GOVERNMENT AT WORK: When Your SEC Prosecutor Is Your Judge, Scandals Surely Follow.

Two recent federal appeals court cases involving the US Securities and Exchange Commission have rocked the world of administrative law. They also have shown that it’s time to restore the separation of prosecutorial and adjudicative powers, say New Civil Liberties Alliance’s Peggy Little and Kara Rollins.

“Agencies that combine enforcement and adjudication—as many do—are unconstitutional. But convenient for the government,” law blogger Glenn Harlan Reynolds posted earlier this year. For those who follow SEC enforcement, particularly adjudication by in-house administrative law judges, two recent cases from the US Court of Appeals for the Fifth Circuit may change all that.

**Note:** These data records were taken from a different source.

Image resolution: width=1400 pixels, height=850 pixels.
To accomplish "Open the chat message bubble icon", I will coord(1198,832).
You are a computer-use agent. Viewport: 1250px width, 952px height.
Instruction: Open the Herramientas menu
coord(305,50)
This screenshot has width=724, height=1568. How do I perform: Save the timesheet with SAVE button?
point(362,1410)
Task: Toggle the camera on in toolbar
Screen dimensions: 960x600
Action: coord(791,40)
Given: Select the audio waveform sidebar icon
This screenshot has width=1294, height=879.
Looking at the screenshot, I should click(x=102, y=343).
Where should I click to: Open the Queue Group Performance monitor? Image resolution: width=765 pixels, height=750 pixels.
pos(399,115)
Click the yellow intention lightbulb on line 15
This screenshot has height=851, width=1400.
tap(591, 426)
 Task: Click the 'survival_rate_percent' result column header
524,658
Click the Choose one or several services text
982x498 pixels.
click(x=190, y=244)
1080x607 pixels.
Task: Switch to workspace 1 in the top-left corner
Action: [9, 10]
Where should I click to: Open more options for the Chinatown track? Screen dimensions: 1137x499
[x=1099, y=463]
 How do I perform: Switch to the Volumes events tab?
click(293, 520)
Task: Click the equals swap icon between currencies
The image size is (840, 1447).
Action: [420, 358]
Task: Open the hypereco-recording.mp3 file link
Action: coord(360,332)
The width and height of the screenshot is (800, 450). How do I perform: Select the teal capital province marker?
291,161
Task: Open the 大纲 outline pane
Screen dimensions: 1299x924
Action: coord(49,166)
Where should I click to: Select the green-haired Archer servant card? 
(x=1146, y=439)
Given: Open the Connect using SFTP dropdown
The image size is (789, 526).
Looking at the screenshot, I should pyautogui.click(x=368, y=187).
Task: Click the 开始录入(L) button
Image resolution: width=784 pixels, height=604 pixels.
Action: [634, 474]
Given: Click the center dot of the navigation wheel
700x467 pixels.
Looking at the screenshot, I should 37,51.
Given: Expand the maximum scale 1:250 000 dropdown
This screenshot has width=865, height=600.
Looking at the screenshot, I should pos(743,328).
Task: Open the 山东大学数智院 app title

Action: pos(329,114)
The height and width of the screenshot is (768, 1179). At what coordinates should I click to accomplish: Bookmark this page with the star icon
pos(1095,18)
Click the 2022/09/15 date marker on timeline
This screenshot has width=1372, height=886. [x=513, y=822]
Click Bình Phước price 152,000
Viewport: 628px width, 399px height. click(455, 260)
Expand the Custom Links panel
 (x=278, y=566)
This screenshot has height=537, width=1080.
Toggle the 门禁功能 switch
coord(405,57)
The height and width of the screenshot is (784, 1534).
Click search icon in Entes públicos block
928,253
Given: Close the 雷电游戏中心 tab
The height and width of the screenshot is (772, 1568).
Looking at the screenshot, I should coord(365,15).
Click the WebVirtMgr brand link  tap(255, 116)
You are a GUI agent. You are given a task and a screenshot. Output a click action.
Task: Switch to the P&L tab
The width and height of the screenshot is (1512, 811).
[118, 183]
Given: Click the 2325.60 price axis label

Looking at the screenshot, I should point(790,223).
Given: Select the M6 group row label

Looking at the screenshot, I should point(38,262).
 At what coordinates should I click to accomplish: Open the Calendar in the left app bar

Michelle Cochran, a Texas CPA who quit her small accounting firm in 2013, was blindsided in 2016 by SEC charges of violating federal accounting standards for what are commonly called paperwork violations. She opposed the claims, pointing out that none of her audits ever had to be restated, and no clients or shareholders ever complained or alleged any harm. Because the relevant audits occurred at least three years prior to the hearing, she had no control over them and no way to verify whether they were complete.

Despite acknowledging her difficult working conditions, the SEC ALJ ruled against her, imposing a $22,500 fine and a five-year industry bar. That initial decision was vacated in 2018 following the US Supreme Court’s decision in another SEC case holding that her ALJ had not been constitutionally appointed. Rather than endure a second rehearing before a new SEC ALJ who still enjoyed unconstitutional multiple tenure protections, Cochran sued in federal district court. That court denied jurisdiction, prompting Cochran to appeal and eventually an en banc rehearing before the Fifth Circuit.

Cochran v. SEC, decided in December 2021, broke ranks with nearly a decade of circuit court decisions across six circuits. Those previous decisions had illogically—and counter to clear Supreme Court precedent—required enforcement targets, seeking to raise these constitutional challenges, to first undergo unconstitutional administrative proceedings before reaching a federal court competent to rule on the constitutional questions. The full circuit court held 9-7 that these constitutional challenges could and should be brought in federal courts before enforcement targets had to endure administrative proceedings. Because the decision created a circuit split, the Supreme Court will hear Cochran next fall.

The second case, Jarkesy v. SEC, involved administrative claims that George Jarkesy, a radio host who managed two hedge funds, had committed securities fraud by allegedly misrepresenting the funds’ investment parameters, safeguards, valuations, fees, and management. Jarkesy came to the Fifth Circuit after going through the full administrative mill, a process that took seven years. After Jarkesy had endured his administrative proceeding, a Fifth Circuit panel held in May 2022 that those proceedings must be vacated because they denied him his constitutional right to a jury trial, and unconstitutionally delegated legislative power to the SEC to decide who gets to be tried in a real court and who must endure the ALJ system. Finally, Jarkesy held that SEC ALJs are unconstitutionally protected from removal in violation of the Take Care Cause of Article II of the Constitution, the same question on which Cochran seeks a judicial decision.

The two cases have rocked the world of administrative law. But Michelle Cochran and George Jarkesy have another thing in common that has received remarkably little to no media attention.

I’ve always thought that this sort of thing is unconstitutional. I’m glad the NCLA — reminder, I’m on their board of advisors — is finally getting something done about it.